See Dunkle v. Food Serv. East, Inc.,
Defendants in the present case found themselves in an extraordinarily delicate position. On the one hand, they were bound by their ethical and statutory duty to maintain the confidentiality of plaintiff’s communications to them. On the other hand, they were aware, based on plаintiff’s repeated threats, of a grave danger to the individuals who were the targets of plaintiff’s threats. Once they decided to act, defendants limited their disclosure only to the fact that plaintiff had made the threats and apparently had the means to carry them out, and communicated the threats only to law enforcement personnel and one of the individuals threatened. Given the extensive judicial recognition of a common-law duty to warn and the limits placed on the ethical duty of confidentiality by the *540 American Medical Association, I cannot conclude that defendants’ acts improperly-infringed on plaintiff's Fourteenth Amendment right to privacy.
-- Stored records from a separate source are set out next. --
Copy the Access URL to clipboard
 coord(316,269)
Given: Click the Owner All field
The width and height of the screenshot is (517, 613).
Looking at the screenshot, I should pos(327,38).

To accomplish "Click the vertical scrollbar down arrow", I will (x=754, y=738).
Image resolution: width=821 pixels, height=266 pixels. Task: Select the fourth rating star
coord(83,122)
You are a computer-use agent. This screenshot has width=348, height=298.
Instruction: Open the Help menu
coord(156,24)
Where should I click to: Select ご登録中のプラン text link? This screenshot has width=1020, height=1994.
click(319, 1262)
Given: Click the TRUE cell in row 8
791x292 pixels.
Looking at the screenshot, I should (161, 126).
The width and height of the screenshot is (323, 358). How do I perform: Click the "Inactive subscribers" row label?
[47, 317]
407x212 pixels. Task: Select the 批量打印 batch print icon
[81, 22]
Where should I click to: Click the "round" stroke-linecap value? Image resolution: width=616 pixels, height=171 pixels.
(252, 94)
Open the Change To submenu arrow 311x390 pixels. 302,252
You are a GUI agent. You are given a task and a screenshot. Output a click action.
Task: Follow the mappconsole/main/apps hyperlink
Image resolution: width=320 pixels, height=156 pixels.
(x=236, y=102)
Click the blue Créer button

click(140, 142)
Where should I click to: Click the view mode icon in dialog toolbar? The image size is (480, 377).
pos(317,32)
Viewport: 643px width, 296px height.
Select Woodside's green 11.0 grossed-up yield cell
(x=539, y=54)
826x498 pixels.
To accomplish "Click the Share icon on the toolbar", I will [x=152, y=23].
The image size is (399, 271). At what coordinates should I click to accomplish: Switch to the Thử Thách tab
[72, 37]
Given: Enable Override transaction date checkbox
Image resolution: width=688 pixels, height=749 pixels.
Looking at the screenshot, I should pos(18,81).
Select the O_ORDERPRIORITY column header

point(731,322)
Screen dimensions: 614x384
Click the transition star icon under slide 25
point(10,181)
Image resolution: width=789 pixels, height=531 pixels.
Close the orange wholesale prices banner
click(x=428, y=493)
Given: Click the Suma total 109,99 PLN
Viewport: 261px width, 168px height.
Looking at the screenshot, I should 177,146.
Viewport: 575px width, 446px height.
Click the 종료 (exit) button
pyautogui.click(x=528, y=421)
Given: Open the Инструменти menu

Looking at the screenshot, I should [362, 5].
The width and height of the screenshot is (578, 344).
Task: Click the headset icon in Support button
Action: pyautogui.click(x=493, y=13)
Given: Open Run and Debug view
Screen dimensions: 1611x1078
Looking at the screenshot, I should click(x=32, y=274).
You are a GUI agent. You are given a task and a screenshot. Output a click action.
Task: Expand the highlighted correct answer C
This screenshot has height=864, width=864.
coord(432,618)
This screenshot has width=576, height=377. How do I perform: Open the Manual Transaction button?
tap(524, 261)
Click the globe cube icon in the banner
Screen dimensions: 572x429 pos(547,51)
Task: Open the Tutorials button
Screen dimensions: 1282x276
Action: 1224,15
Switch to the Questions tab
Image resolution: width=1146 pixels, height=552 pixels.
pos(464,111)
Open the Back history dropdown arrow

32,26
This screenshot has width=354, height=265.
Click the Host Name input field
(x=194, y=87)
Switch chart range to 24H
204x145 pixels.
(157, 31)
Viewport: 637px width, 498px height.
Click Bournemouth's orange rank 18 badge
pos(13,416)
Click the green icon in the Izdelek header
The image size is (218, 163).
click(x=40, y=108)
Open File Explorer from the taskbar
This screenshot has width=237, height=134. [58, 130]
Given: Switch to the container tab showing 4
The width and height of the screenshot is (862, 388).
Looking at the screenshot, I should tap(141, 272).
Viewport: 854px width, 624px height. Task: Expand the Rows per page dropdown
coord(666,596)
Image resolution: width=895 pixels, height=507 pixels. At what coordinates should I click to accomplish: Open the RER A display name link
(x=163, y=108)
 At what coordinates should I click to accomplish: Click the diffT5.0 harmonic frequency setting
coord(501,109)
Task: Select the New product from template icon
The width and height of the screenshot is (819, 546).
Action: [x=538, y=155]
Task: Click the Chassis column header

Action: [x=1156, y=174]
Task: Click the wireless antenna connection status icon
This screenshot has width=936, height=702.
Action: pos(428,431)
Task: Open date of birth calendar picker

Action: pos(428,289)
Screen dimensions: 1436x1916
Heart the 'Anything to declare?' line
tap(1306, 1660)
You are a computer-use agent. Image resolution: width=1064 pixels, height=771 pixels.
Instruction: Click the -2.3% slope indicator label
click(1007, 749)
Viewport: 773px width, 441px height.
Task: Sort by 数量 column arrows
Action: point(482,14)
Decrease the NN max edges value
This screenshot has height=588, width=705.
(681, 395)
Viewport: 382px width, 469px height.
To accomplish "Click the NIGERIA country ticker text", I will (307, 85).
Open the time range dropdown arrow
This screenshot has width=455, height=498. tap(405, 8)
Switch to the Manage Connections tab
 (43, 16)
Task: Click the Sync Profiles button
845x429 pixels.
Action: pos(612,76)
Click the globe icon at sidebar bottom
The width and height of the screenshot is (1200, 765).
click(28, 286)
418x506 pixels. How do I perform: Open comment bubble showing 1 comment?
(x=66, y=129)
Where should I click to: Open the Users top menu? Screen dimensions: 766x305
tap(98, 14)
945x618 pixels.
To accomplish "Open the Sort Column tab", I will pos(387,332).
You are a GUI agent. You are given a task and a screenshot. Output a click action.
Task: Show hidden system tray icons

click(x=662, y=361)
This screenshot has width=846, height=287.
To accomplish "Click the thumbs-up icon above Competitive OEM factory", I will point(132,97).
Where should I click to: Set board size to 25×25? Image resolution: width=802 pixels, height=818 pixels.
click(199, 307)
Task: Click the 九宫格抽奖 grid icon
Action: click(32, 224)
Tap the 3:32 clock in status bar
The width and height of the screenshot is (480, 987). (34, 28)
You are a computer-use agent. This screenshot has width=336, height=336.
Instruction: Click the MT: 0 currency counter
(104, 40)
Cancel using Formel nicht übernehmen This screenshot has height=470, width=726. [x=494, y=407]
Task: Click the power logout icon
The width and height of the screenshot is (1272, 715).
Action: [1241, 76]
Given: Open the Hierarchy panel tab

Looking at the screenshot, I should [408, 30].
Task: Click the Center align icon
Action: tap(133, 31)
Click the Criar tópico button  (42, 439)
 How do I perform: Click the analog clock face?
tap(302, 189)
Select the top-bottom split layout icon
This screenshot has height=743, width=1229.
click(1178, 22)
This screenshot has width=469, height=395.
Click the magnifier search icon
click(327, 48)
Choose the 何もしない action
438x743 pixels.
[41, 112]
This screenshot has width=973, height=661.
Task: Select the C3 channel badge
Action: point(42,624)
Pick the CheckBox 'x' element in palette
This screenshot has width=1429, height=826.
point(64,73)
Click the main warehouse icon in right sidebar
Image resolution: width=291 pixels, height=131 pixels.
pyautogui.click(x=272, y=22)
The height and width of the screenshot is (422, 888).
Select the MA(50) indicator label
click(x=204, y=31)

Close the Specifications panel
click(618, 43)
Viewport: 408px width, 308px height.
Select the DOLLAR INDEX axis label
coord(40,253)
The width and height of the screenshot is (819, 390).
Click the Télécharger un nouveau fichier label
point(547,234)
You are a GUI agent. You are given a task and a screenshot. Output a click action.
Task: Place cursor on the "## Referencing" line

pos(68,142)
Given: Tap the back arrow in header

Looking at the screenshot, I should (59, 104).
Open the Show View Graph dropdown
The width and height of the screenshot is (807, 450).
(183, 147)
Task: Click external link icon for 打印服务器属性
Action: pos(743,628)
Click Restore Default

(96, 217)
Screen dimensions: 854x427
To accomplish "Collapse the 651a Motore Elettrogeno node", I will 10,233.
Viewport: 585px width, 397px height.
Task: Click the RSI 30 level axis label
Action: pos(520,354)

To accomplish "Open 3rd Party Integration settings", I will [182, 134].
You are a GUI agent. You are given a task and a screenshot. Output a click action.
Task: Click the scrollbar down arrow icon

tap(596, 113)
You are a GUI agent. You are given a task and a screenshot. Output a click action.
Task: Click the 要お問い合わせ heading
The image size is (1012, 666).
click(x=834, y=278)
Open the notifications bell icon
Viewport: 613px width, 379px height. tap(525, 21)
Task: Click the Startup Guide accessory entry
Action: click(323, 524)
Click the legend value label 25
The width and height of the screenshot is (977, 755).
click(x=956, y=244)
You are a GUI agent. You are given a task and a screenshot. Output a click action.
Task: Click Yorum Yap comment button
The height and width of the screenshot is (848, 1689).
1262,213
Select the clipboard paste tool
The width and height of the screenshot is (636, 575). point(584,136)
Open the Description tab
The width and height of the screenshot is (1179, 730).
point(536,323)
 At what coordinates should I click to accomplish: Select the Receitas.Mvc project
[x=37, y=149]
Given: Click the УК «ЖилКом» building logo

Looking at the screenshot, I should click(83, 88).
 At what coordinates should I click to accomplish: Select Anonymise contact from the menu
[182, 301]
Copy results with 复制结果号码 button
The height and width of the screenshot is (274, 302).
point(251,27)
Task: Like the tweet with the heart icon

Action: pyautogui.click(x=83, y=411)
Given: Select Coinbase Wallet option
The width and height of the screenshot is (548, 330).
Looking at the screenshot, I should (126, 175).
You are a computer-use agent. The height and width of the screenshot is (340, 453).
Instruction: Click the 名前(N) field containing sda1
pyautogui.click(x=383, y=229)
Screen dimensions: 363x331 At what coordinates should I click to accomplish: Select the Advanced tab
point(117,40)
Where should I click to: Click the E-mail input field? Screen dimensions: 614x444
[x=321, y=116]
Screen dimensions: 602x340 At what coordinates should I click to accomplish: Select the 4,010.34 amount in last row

It may be that defendants’ conduct violated the Pennsylvania Mental Health Procedures Act, and plaintiff may have a remedy under that law. Plaintiff does not seek such a remedy here, however; rather, she seeks to recover for alleged injury to her constitutional rights. On the undisputed facts before the court on defendants’ motion for summary judgment, I have concluded that no such injury exists. Accordingly, defendants’ motion for summary judgment will bе granted.
Notes
. Defendants concede, for the purposes of this motion, that plaintiffs interest in the confidentiality of her medical records falls within her constitutional right to liberty.
. The patient in
Dunkle
had exhibited violent tendencies during the course of his psychological treatment; he had done nothing, however, to suggest that he presented a particular danger to his eventual victim. Under these circumstances, the court concluded, the psychologist did not have a duty to warn the eventual victim.